You Didn’t Ask – 3rd Cir. Affirms DOJ Dismissal of Whistleblower Case Without a Hearing
The Third Circuit ruled on September 12, 2019 that a relator is not automatically guaranteed a hearing when the government moves to dismiss a whistleblower action – they need to ask for one. In United States ex rel., Chang v. Children’s Advocacy Center of Delaware, No. 18-2311, at 3 (3rd Cir. Sept. 12, 2019), the Court affirmed the District of Delaware’s dismissal of a whistleblower lawsuit pursuant to 31 U.S.C. § 3730(c)(2)(A), which allows the government to “dismiss the action notwithstanding the objections of the person initiating the action if the person has been notified by the Government of the filing of the motion and the court has provided the person with an opportunity for a hearing on the motion.”

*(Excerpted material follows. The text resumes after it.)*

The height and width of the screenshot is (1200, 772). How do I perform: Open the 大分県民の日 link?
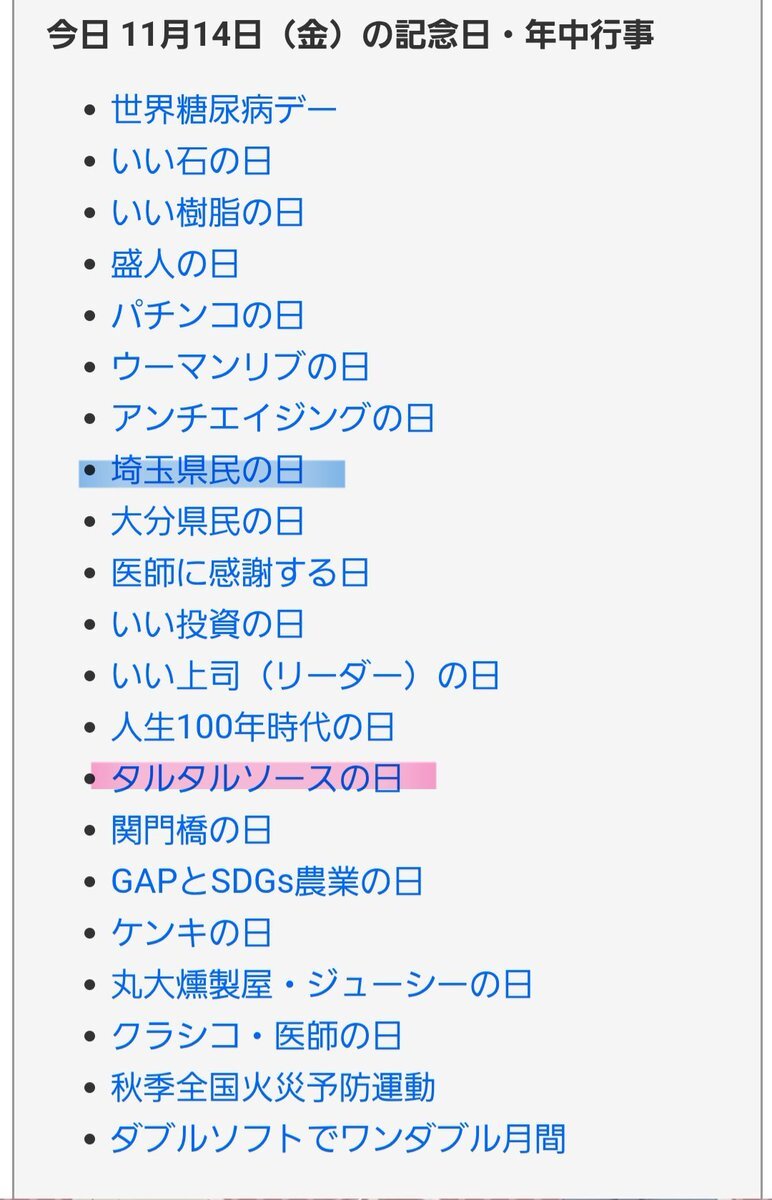207,522
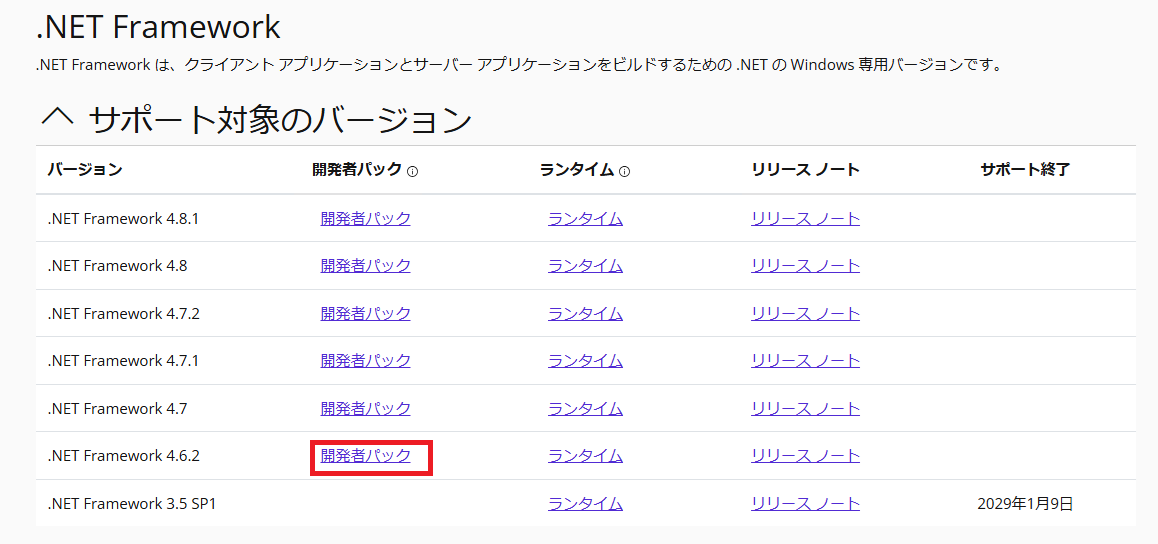Open ランタイム link for .NET Framework 4.8.1
Image resolution: width=1158 pixels, height=544 pixels.
click(x=585, y=218)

The whistleblower had alleged that a child advocacy organization had applied for and received funds from the United States and the state of Delaware by misrepresenting certain material information. After the federal and state plaintiffs declined to intervene, the whistleblower amended his complaint and the defendant answered. Thereafter, the United States and Delaware each moved to dismiss the case, asserting that the investigation had found the allegations to be “factually incorrect and legally insufficient.” Chang at 4. The whistleblower opposed the government’s request for dismissal, arguing that the case should proceed to summary judgment. Critically, according to the Third Circuit, the whistleblower did not request oral argument or a hearing. After the district court granted the government’s request for dismissal without conducting an in-person hearing or issuing a supporting opinion, the whistleblower appealed.

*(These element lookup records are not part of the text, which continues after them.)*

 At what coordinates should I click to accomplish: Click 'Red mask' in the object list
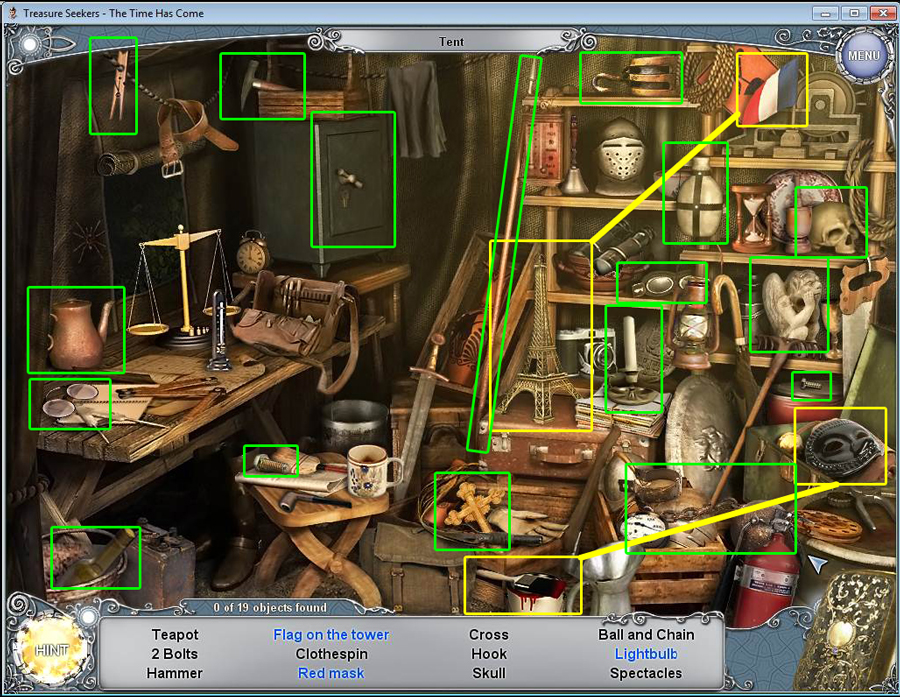click(331, 673)
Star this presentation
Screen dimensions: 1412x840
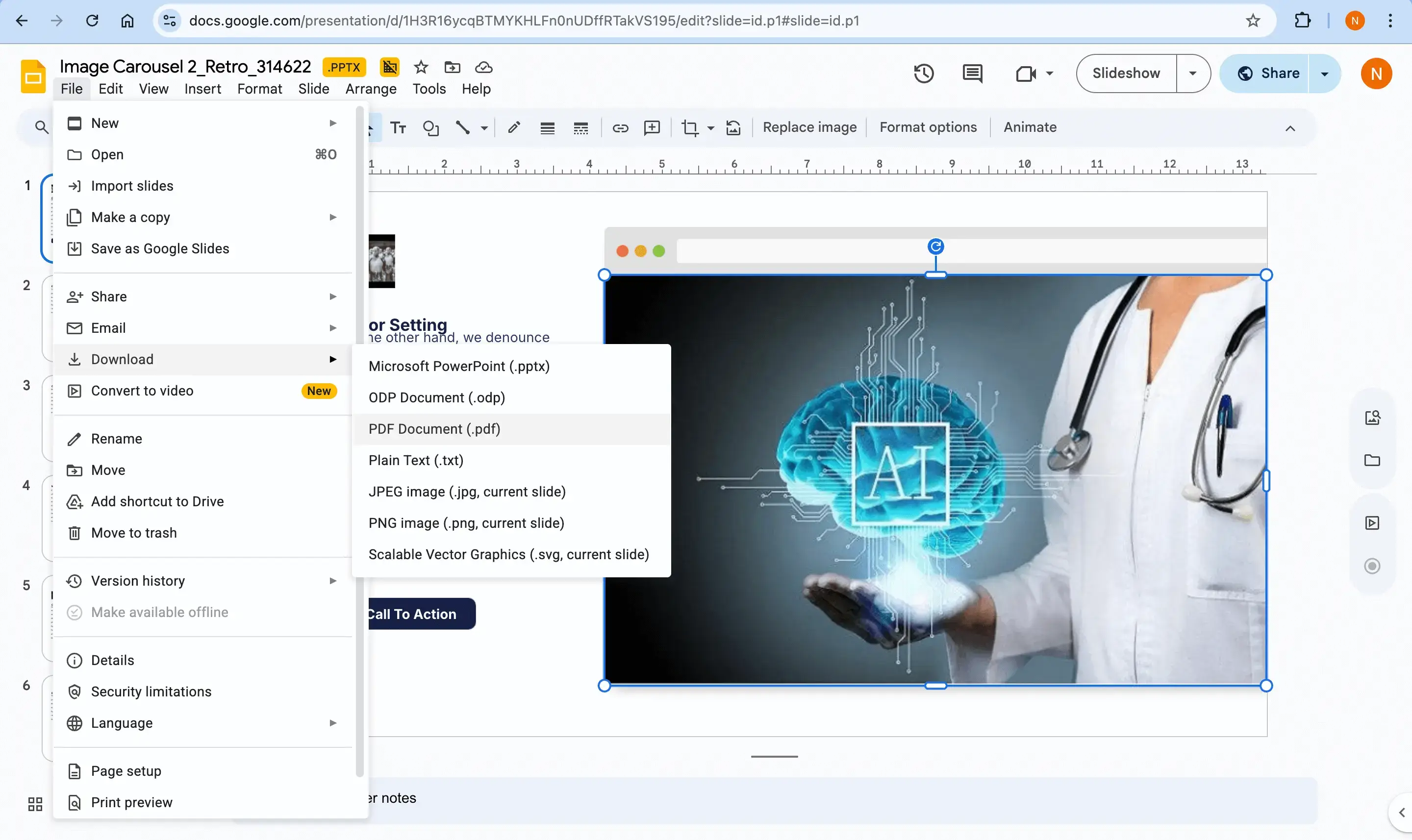click(x=421, y=67)
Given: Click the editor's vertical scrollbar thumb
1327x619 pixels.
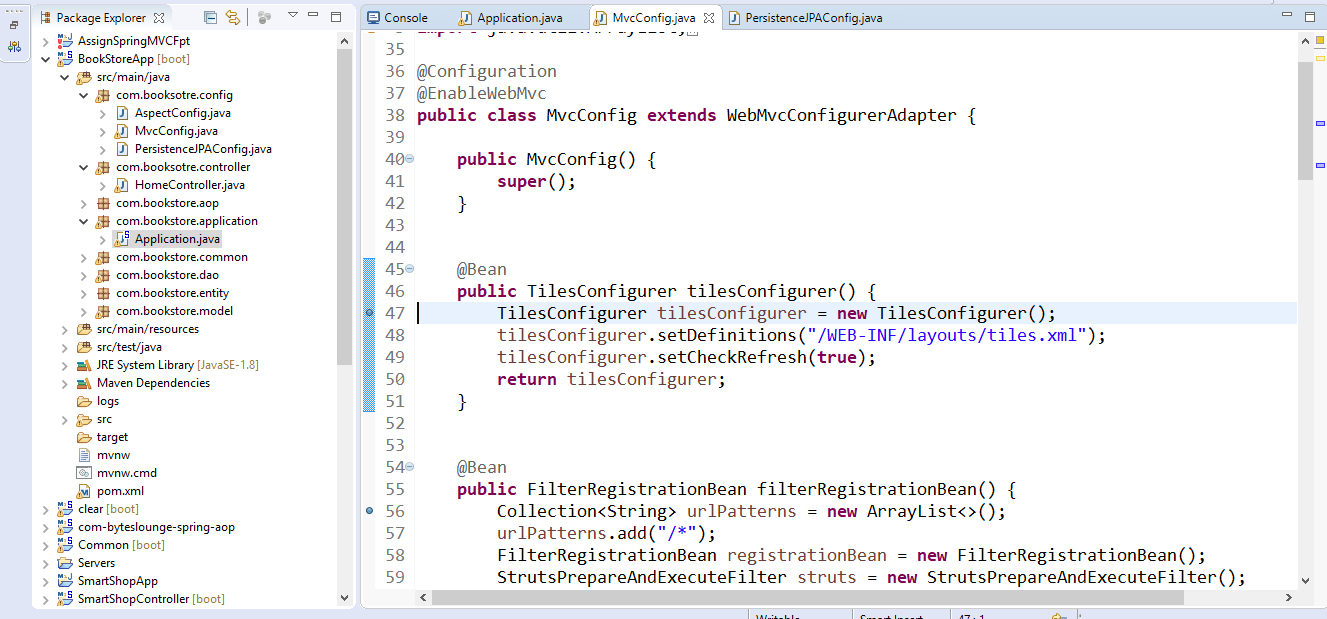Looking at the screenshot, I should pos(1305,120).
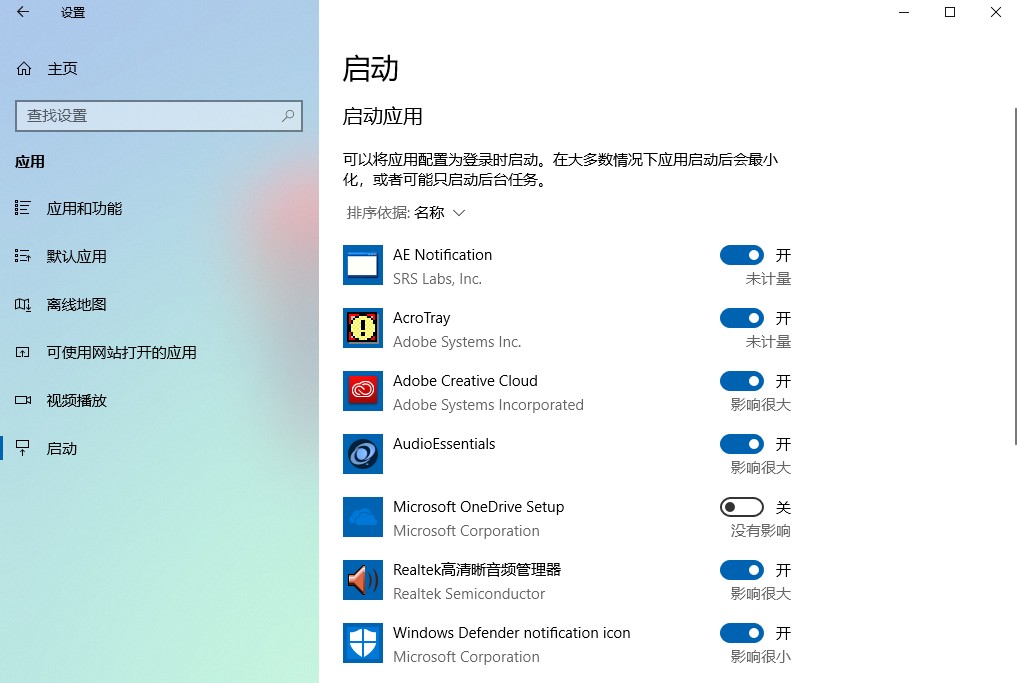Viewport: 1017px width, 683px height.
Task: Click the AcroTray warning face icon
Action: tap(362, 328)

The Third Circuit noted that Chang provided “an opportunity for us to take a side in a putative circuit split” on the issue. The Court acknowledged that both the Ninth and Tenth Circuits had adopted a standard requiring that the government to first show “a valid government purpose” in dismissal and a rational relationship between the requested dismissal and that purpose, and if met, the burden shifts to the whistleblower to show that “dismissal is fraudulent, arbitrary and capricious, or illegal.” Id. at 4-5 (citing United States ex rel. Sequoia Orange Co. v. Baird-Neece Packing Corp., 151 F.3d 1139, 1145–46 (9th Cir. 1998)); see also United States ex rel. Ridenour v. Kaiser-Hill Co., LLC, 397 F.3d 925, 934–35 (10th Cir. 2005). The Court then noted countervailing D.C. Circuit cases holding that the government has “unfettered discretion to dismiss.” Chang at 5 (citing Swift v. United States, 318 F.3d 250, 252–53 (D.C. Cir. 2003)); see also Hoyte v. Am. Nat’l Red Cross, 518 F.3d 61, 65 (D.C. Cir. 2008).

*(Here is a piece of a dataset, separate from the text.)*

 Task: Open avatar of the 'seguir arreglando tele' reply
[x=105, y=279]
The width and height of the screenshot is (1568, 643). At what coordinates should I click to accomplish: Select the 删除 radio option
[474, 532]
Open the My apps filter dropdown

The Chang Court concluded the whistleblower failed to meet either test. The Court noted the federal and state government’s goal in dismissing the whistleblower’s case was: “minimizing unnecessary or burdensome litigation costs,” to the taxpayer for the “enormous internal staff costs” of litigating the non-intervened FCA claims. Chang at 5.
The Court then held that the district court had not erred in failing to schedule a hearing on its own initiative, citing 31 U.S.C. § 3730(c)(2)(A) and Delaware Code Title 6, § 1204. The Court reasoned that the term “opportunity for a hearing” required that the relators seek the “opportunity,” and that the whistleblower failed to even ask. Chang at 6-8.